Written request: Please retype the records below, starting with the line that contains "The height and width of the screenshot is (810, 1080)." and going on through the line that contains "Action: pos(889,295)".

[begin Input for this task]

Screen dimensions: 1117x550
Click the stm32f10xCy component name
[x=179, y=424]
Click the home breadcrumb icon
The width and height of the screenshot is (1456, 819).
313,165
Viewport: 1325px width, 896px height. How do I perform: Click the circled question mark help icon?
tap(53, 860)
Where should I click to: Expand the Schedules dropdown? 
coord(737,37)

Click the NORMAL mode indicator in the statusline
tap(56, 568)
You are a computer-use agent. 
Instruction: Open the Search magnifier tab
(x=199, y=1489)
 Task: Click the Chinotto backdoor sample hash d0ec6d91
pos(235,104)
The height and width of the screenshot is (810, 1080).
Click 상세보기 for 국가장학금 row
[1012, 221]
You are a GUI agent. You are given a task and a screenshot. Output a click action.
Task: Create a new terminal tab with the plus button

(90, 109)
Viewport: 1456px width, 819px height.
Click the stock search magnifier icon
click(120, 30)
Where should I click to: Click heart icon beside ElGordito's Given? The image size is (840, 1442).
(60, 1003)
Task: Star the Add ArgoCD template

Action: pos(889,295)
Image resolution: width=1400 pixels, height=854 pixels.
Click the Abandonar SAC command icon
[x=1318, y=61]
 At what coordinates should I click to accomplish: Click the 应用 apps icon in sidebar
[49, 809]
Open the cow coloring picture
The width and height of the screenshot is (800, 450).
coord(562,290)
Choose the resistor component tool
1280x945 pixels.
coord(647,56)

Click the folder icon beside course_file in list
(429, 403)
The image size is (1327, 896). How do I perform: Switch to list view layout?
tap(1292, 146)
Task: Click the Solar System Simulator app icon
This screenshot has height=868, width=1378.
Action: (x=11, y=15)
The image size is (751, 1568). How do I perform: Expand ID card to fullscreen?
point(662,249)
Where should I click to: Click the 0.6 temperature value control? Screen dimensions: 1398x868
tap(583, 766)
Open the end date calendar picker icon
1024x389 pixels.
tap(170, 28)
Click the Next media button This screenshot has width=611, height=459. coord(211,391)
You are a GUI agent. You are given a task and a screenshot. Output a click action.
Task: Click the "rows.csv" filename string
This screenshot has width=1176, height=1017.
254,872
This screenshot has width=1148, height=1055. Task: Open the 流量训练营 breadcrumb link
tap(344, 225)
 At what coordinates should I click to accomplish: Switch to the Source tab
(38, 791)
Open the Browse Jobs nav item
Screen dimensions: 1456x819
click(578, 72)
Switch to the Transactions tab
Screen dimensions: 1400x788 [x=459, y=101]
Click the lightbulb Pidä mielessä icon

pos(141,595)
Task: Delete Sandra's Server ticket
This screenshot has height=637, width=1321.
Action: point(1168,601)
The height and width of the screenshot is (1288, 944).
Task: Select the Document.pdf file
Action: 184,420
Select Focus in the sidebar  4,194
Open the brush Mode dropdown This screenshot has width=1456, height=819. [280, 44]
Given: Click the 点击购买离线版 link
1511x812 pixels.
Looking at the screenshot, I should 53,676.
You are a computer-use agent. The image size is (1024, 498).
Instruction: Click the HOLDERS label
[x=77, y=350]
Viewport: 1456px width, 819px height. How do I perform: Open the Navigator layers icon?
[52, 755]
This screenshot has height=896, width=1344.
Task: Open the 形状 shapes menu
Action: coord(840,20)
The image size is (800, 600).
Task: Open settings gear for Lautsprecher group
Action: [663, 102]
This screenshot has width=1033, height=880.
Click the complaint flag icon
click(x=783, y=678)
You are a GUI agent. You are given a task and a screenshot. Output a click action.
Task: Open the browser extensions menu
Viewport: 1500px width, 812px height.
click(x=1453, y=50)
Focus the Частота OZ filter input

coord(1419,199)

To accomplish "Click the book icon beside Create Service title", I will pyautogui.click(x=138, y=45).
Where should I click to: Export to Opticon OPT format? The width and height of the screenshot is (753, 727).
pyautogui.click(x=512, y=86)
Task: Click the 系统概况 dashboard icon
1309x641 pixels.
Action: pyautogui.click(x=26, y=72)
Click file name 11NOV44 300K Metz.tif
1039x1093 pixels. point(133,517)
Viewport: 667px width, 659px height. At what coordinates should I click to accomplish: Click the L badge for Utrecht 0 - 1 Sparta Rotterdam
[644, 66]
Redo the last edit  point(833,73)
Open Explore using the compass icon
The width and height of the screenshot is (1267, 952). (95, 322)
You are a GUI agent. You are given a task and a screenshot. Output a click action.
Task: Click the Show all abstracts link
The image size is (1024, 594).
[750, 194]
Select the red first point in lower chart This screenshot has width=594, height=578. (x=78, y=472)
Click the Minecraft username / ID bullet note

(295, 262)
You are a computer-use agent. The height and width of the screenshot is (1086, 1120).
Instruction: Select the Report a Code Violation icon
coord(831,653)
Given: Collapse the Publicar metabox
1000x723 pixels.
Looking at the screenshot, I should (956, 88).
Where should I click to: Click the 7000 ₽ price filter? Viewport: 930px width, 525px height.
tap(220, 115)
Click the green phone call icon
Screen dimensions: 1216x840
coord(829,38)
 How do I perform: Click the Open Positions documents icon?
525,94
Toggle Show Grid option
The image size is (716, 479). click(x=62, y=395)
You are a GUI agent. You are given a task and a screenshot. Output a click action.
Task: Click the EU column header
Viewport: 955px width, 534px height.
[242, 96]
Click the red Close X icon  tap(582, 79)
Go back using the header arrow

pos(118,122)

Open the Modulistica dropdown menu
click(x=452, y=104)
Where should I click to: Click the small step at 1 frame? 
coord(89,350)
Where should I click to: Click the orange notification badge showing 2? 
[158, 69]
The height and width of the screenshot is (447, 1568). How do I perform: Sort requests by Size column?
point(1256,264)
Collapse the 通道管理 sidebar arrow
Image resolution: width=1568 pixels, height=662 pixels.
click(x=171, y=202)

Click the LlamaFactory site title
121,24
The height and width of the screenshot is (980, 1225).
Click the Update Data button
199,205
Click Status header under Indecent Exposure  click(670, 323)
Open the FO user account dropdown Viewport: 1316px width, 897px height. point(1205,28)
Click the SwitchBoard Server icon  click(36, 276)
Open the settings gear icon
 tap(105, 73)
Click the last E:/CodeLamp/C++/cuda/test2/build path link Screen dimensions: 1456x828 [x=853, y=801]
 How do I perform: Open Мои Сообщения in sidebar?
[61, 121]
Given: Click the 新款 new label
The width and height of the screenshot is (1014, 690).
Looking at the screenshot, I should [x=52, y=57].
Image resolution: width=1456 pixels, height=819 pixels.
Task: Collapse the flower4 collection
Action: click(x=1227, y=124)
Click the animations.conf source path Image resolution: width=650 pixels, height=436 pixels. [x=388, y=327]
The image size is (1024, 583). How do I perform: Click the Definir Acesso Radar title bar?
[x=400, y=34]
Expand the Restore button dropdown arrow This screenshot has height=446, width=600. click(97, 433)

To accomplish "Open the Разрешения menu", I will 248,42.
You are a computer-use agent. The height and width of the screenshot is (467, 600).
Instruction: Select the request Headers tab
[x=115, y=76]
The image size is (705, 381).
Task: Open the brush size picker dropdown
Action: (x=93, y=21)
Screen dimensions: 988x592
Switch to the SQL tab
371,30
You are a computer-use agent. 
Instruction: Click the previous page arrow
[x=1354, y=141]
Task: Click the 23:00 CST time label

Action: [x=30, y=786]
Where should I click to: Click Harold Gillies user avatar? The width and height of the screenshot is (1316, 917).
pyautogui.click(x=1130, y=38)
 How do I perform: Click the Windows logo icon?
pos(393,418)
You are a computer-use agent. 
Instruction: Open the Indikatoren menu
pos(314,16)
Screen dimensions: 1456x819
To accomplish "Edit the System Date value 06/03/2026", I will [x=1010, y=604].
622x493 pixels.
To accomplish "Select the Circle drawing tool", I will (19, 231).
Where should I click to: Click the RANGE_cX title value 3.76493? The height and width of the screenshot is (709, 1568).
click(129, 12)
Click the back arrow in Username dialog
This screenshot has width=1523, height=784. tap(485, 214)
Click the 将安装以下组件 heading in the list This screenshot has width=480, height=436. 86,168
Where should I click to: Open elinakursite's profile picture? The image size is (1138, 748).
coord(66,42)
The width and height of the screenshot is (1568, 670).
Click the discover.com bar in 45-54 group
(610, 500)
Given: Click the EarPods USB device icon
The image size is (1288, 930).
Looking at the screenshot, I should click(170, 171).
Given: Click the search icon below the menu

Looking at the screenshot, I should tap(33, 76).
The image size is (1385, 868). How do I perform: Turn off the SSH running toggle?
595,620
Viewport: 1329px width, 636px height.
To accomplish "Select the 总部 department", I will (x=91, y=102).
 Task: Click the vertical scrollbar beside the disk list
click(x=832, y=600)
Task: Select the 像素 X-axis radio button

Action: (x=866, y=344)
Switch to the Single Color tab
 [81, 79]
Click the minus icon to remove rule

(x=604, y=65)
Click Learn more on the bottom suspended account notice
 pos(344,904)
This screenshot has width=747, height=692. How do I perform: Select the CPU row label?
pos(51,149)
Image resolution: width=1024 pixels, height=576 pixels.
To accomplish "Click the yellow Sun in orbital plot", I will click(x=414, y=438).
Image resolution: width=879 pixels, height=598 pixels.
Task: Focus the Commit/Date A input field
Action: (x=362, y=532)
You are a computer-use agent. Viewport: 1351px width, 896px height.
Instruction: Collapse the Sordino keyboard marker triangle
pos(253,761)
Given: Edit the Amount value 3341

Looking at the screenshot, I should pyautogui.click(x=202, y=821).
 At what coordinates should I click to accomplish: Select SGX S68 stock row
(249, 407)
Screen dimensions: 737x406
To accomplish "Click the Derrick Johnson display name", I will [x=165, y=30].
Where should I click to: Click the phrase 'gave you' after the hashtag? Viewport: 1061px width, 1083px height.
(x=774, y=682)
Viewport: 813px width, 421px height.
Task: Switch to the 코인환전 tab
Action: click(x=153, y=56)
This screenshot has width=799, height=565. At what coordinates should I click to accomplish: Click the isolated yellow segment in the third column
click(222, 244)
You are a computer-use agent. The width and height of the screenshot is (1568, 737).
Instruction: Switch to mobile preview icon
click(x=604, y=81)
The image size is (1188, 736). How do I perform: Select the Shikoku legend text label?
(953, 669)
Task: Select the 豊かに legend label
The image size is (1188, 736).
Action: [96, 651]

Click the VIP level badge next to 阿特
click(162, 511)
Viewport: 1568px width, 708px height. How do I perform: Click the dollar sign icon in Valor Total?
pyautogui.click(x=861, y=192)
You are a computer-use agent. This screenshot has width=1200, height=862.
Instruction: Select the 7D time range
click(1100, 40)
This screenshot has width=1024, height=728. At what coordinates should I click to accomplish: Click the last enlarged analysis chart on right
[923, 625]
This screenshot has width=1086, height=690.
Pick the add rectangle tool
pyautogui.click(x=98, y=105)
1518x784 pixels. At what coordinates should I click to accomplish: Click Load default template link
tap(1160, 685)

[end Input for this task]

Answer to this task:
The height and width of the screenshot is (810, 1080).
Click 상세보기 for 국가장학금 row
[1012, 221]
You are a GUI agent. You are given a task and a screenshot. Output a click action.
Task: Create a new terminal tab with the plus button

(90, 109)
Viewport: 1456px width, 819px height.
Click the stock search magnifier icon
click(120, 30)
Where should I click to: Click heart icon beside ElGordito's Given? The image size is (840, 1442).
(60, 1003)
Task: Star the Add ArgoCD template

Action: pos(889,295)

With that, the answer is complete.